8/13/2016

Lo más extraño de este mundo

    Te sientas en un café y entras a una dimensión que es casi una patente universal. Pides el marrón, una botella de agua mineral, enciendes tu tabaco y entonces la franquicia se abre por todos los costados. En Argelia o en Bolivia, lo cierto es que un café es el punto de encuentro para mil y una historias. Hoy quiero escribir de esos que lo saben todo.
    No hay cosa más difícil en esta puta vida que decir no sé. Reconocer la ignorancia, vislumbrarse mínimo, tan pequeño como un bicho peludo y microscópico chapoteando en mitad del universo no es cuestión que acepte todo el mundo. Nanai. Me siento en el café de siempre y escucho la autosuficiencia en pasta que engorda y se alimenta de sí misma, que se autofagocita en una especie de expansión interminable. Si alguien pregunta por la vía expedita para burlar un atolladero judicial, Enrique o Miguel tienen la respuesta. Si el carro suena como lavadora vieja, Enrique o Miguel conocen el por qué y su solución. Si pregunto por la enigmática relojería de mi gps, Enrique cuenta los intríngulis de su endiablado mecanismo y Miguel propone mejorías sobre la marcha.
    Aterrizas en el café de la esquina y encuentras al tipo que lo explicó todo. Explicarlo todo es un deporte muy particular, una extensión del  hombre del Renacimiento enclavada en pleno siglo XXI, lo cual supone conocimiento alquímico entremezclado con física cuántica, historia del arte, poesía lírica grecolatina y pastelería suiza postmoderna. Aquí, entre mesas con mantelito blanco y batidos de lechosa hay a patadas quienes lo saben todo o creen saberlo todo, que para los efectos no es una diferencia como para generar caos. El quid es la explicación: explicar, eso, explicar hasta por los codos otorga señorío a la afilada dentadura del tiburón Enrique y el caimán Miguel. Por eso un café es zona pantanosa capaz de engullir, zuas zuas, a un 747 y transformarse en cementerio de Titanics y tú ahí como si nada, dándote de bruces frente a misterios develados o por develarse: por qué una ventolera te despeina, por qué la Luna tiene cuernos, por qué un kilo de plomo no pesa más que un kilo de algodón, por qué si el sapo salta pues se ensarta, por qué la Tierra no es plana, por qué el cuadrado de la hipotenusa es igual a la suma de los cuadrados de los catetos, por qué la hipotenusa y no la hipotermia, pongamos por caso, o la hipostasis o la hipoteca o cosa parecida, y así.
    La lógica aplastante de Merlines cafetinescos siempre me ha maravillado.

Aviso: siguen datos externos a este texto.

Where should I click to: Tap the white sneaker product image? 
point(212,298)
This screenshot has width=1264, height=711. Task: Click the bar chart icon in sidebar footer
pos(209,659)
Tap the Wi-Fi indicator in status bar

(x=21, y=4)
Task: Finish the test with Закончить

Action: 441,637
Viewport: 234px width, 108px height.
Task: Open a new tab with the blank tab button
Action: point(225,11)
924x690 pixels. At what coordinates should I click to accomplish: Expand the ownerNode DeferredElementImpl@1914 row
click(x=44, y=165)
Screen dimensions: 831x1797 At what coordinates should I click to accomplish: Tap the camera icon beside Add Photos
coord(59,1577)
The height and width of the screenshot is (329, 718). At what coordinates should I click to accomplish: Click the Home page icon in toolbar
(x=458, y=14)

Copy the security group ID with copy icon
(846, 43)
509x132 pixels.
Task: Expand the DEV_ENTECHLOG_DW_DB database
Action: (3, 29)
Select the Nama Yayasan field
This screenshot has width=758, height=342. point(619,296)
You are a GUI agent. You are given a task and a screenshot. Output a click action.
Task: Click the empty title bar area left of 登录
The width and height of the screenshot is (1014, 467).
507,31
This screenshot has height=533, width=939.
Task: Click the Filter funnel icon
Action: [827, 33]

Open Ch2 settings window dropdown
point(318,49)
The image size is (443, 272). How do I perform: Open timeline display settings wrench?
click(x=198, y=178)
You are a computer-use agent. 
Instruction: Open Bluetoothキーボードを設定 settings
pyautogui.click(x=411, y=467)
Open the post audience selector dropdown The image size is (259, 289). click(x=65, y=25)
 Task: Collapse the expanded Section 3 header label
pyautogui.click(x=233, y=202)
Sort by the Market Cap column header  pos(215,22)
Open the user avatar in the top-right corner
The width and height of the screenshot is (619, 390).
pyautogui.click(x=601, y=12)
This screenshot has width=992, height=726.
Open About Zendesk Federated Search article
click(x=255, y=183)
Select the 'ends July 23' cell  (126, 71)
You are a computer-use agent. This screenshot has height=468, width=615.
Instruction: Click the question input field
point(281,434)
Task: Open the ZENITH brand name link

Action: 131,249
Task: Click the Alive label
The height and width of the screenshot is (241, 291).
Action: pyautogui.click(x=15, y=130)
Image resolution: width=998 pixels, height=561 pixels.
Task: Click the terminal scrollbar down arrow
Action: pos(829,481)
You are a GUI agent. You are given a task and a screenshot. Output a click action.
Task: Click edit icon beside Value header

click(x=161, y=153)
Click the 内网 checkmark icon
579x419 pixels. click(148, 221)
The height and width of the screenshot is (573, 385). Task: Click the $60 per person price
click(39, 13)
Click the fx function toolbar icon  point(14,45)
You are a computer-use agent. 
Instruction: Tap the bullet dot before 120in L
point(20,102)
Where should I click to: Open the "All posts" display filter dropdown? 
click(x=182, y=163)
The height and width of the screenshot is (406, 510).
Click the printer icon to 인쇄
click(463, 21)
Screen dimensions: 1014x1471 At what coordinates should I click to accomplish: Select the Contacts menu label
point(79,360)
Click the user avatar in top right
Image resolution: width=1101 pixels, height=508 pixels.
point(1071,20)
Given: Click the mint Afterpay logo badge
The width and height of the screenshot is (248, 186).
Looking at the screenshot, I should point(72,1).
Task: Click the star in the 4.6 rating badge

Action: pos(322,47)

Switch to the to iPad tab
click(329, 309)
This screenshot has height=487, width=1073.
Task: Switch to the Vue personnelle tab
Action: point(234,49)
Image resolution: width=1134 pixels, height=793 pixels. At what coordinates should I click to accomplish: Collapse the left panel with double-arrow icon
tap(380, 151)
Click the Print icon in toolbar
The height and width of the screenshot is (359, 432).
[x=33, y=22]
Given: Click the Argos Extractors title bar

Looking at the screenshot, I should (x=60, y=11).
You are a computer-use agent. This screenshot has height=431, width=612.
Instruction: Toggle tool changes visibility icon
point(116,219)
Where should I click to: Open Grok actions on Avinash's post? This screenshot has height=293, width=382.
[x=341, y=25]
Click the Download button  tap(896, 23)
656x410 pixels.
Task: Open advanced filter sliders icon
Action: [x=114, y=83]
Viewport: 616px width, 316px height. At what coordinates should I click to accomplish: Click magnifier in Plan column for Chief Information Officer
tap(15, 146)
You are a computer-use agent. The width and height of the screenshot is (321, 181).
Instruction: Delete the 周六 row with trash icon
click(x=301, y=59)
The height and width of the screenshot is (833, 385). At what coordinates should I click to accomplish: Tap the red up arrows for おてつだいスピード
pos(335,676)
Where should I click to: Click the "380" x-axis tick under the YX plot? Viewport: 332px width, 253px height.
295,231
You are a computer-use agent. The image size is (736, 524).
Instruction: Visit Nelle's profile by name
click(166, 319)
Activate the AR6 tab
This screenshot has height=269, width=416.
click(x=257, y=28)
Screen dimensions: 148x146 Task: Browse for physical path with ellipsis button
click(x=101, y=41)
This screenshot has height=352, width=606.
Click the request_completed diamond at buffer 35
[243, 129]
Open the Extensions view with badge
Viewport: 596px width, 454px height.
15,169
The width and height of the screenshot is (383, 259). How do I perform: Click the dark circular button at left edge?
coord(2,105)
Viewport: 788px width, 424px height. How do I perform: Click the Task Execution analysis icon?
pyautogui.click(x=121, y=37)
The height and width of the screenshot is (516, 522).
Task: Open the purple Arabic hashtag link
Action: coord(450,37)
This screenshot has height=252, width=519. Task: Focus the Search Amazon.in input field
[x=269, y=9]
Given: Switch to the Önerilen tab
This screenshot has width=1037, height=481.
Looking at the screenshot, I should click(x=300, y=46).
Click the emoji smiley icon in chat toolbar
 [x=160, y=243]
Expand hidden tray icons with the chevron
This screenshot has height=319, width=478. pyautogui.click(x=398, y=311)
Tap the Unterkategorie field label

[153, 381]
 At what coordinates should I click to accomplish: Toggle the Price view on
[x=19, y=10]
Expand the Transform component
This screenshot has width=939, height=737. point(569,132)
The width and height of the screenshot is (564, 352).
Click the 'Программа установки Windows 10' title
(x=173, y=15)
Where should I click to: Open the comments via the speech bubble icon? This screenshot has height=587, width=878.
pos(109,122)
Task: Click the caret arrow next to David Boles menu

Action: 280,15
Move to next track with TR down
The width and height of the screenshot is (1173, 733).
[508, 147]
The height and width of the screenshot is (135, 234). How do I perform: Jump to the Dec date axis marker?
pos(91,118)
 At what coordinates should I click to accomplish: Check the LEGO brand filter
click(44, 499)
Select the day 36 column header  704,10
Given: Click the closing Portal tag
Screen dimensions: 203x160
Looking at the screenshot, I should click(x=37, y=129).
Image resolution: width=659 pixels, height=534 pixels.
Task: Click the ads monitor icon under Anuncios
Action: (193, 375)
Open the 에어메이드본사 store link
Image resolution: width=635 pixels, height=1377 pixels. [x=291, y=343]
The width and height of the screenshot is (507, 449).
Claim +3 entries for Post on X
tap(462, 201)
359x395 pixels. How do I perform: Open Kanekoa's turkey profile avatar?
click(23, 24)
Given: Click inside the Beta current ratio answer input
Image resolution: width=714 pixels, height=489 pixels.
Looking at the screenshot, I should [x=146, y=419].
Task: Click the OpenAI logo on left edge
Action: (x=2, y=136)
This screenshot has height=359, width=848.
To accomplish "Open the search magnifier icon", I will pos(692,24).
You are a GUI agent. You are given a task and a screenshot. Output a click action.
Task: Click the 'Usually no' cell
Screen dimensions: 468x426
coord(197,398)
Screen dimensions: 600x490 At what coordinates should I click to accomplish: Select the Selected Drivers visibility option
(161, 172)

Una vez quise experimentar el método para explicarlo todo, pero entre tanto sentido común y vueltas al fondo de cada problemática terminé con dolores de cabeza que para qué te cuento. Moraleja y conclusión: mi fracaso al intentar explicarlo todo es directamente proporcional a mi talento para no explicar absolutamente nada e inversamente proporcional a mis ganas para ello. Demasiados cojones y poca materia gris, como imagino ya pescaste.
    El otro día, en Ciudad Bolívar, juro por Dios que a orillas de la avenida Táchira vi a un hombre sentado ante una mesa sobre la que descansaba una Remington de las de antes y un fajo de carpetas y papeles que daban la sensación de oficina itinerante. Desde el carro leí un aviso que colgaba. Decía esto: “Se soluciona cualquier tipo de problema”.
    Demonios, explicarlo todo sí que va más allá del café de la cuadra y fíjate que cae como peñasco en el ancho mundo, lo que va siendo bastante decir. La fenomenología trascendental  -perdonen el feo academicismo-  de un hecho como explicarlo todo se quiebra justamente cuando intento dar razones que solventen el asunto. Entonces ni modo, me conformo con saborear el marrón y permanecer tras bastidores, observando y buscando entender, hasta donde me alcancen las meninges. Que me expliquen, que me expliquen, que me sigan explicando.
    Explicarlo todo es poco menos que una ciencia exacta, claro está, cosa que en el fondo es la razón fundamental por la que no abandono mi café predilecto. Tabaco, marrón, agua mineral y de pronto, por obra y gracia de cierta cadencia renacentista que ve tú a saber por qué diablos se cuela desde esos confines hasta aquí, digo, de pronto se hace la luz, se desanuda el nudo, lo torcido se destuerce y la explicación diáfana, sencilla, total, cabe en boca de Enriques y Migueles. Es que un café es lo más extraño de este mundo, rediós, lo más extraño de este mundo.